概要
デジタル信号レベル 3(DS-3)は、最大 44.736 Mbps の速度をサポートし、WAN バックボーン アプリケーションでは一般的なリンクのタイプです。DS-3 回線は、最大 28 個の DS-1(T1)回線を同時に伝送するように設計されています。American National Standards Institute(ANSI; 米国規格協会)の文書「T1.107-1998」は、DS-3 回線の電気的な仕様を定義しています。
E3 は、最大 34.368 Mbps の速度をサポートし、北米以外の地域の WAN バックボーン アプリケーションでは一般的なリンクのタイプです。
大部分の DS-3 および E3 インターフェイスでは、4 つのフレーミング フォーマットを選択できます。これらのフォーマットでは、オーバーヘッドのバイト数、ペイロードのバイト数、および隣接 ATM セルの認識方式が異なります。

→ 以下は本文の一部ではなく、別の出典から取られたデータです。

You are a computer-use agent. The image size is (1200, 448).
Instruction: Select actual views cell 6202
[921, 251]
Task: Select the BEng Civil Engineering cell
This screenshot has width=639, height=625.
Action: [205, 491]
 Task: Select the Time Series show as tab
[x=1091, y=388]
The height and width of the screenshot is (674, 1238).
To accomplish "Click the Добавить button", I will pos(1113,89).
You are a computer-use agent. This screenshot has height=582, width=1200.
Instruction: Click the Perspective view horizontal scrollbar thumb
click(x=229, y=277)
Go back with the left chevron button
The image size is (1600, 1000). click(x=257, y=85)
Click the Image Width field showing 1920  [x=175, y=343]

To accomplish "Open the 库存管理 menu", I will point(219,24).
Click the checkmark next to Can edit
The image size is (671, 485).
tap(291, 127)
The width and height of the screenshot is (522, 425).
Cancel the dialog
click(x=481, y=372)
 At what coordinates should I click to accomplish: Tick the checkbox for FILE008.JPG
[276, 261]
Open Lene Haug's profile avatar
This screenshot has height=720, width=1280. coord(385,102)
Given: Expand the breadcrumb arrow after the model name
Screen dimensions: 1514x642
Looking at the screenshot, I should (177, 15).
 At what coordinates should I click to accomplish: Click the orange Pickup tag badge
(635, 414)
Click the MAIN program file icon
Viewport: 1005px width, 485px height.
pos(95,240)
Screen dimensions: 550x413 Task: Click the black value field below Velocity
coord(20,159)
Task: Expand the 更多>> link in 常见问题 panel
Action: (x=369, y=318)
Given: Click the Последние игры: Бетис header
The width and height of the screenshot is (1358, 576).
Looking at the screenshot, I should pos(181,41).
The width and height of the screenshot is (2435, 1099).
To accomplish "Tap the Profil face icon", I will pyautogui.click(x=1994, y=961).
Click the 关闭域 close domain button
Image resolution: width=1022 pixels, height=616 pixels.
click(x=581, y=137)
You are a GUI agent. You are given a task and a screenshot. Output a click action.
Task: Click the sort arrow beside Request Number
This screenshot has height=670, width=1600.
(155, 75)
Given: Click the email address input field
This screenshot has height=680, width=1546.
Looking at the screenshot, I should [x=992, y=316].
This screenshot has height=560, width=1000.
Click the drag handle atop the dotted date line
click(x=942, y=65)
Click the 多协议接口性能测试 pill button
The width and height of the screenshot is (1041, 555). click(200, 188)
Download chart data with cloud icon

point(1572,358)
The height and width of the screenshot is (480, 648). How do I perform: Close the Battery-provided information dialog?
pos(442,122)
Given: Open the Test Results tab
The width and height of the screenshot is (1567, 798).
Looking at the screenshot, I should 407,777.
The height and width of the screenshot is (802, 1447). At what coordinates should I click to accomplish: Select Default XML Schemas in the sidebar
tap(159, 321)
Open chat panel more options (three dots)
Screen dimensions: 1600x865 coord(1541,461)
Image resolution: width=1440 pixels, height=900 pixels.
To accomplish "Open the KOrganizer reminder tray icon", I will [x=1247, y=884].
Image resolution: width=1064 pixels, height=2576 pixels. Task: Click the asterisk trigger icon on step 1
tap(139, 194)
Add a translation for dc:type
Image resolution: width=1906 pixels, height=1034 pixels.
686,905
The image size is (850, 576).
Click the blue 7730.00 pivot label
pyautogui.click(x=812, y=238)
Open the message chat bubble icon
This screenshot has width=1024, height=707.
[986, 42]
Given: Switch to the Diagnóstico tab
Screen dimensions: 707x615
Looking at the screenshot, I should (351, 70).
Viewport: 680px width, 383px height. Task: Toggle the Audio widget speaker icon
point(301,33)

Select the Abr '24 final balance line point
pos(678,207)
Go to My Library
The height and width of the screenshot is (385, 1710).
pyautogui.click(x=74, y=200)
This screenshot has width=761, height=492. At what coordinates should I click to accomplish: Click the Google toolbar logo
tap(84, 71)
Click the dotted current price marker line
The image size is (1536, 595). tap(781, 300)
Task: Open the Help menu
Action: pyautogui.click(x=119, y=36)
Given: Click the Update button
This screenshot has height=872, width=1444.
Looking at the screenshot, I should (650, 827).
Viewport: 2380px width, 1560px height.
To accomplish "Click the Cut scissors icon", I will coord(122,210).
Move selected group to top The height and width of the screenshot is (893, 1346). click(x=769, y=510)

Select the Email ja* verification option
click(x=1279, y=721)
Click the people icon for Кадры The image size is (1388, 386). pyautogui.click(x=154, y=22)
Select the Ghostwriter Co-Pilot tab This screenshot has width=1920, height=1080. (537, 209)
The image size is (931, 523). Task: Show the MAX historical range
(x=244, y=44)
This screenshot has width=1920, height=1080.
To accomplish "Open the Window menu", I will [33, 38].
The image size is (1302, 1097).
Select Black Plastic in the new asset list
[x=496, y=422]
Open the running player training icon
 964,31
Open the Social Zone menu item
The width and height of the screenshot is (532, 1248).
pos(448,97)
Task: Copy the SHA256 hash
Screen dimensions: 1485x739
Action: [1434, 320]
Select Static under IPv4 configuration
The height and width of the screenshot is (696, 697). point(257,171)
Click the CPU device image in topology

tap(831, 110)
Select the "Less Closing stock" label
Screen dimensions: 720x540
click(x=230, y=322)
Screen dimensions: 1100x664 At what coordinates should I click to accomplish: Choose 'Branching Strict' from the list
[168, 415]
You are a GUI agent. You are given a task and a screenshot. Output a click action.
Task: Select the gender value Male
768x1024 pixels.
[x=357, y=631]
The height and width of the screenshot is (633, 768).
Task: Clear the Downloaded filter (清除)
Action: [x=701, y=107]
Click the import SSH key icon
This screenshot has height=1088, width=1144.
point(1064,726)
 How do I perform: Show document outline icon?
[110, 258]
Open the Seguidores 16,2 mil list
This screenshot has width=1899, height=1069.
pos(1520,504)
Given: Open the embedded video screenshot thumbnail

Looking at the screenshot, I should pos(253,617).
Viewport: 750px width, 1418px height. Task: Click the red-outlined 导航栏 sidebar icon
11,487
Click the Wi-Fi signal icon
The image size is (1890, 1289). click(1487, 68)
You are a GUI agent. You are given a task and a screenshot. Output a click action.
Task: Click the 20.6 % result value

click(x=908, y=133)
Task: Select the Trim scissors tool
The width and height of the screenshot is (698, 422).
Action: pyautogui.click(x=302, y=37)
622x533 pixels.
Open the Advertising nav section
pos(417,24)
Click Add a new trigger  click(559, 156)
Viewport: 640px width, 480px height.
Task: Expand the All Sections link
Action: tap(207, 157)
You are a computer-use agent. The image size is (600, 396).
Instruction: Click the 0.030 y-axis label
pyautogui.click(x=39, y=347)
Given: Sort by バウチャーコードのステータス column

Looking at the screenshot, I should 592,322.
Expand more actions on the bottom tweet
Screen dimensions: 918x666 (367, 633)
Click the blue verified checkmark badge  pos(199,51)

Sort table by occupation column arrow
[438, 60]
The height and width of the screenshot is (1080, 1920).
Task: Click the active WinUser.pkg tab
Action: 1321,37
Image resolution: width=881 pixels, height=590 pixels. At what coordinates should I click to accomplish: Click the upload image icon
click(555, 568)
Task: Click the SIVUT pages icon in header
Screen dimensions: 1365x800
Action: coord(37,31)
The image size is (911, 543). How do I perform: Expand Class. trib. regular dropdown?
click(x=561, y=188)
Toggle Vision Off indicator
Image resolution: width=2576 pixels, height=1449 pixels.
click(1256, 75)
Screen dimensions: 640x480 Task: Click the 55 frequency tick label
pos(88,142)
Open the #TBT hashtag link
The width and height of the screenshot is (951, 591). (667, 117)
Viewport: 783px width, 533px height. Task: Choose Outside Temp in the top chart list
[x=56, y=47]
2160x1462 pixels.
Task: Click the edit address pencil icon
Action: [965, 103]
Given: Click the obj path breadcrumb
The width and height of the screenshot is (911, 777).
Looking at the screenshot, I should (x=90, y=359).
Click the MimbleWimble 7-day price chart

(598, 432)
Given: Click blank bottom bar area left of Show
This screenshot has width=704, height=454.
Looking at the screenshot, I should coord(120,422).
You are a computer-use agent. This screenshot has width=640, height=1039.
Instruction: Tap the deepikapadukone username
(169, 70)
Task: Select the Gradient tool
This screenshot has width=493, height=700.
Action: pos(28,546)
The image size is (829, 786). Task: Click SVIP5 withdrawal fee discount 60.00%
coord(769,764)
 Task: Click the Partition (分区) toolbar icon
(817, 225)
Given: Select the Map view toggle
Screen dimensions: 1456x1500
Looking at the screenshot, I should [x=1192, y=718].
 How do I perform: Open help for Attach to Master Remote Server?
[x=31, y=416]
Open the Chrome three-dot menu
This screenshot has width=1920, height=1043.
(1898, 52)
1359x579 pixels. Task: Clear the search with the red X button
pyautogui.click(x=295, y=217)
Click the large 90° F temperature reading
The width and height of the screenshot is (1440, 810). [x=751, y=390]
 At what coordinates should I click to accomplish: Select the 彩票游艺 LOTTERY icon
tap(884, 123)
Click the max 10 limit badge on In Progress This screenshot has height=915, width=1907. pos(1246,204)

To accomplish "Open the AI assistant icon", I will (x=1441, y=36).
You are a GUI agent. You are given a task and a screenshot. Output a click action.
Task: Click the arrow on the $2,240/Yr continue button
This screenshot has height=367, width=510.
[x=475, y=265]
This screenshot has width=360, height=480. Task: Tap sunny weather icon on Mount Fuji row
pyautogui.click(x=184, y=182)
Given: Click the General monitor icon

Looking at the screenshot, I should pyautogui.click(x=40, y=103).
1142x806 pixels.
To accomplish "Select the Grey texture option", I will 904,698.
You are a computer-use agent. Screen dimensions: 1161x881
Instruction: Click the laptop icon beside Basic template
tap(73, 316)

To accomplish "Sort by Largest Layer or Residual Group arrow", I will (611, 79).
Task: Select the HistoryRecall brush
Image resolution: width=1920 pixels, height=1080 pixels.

この文書では、4 つのフレーミング フォーマットを解説し、show controllers atm コマンドで表示される、物理レイヤでの回線エラーのトラブルシューティング方法について説明します。
前提条件
要件
このドキュメントに特有の要件はありません。
使用するコンポーネント
このドキュメントの内容は、特定のソフトウェアやハードウェアのバージョンに限定されるものではありません。
表記法
ドキュメント表記の詳細は、「シスコ テクニカル ティップスの表記法」を参照してください。
ADMとPLCPについて
ATMテクノロジーの場合、このドキュメントではG.704勧告で説明されているマルチフレーム形式を使用します。
DS-3 ビット ストリームは、M フレームと呼ばれる、一連のマルチフレームに編成されています。各 M フレームは、それぞれ 680 ビットからなる 7 つの M サブフレームに分割されます。さらに M サブフレームは、それぞれ 85 ビットからなる 8 つのブロックに分割されます。85ビットブロックは、84のユーザ情報ビットと、次のフレーミングオーバーヘッドビットの1つから構成されます。
-
P1、P2:Pビットは、フレームが物理回線を通過する際にビットエラーから保護するためのパリティチェックとして機能します。
-
X1、X2:Xビットは、リモートエンドへの受信エラーマルチフレームを示すために使用されます。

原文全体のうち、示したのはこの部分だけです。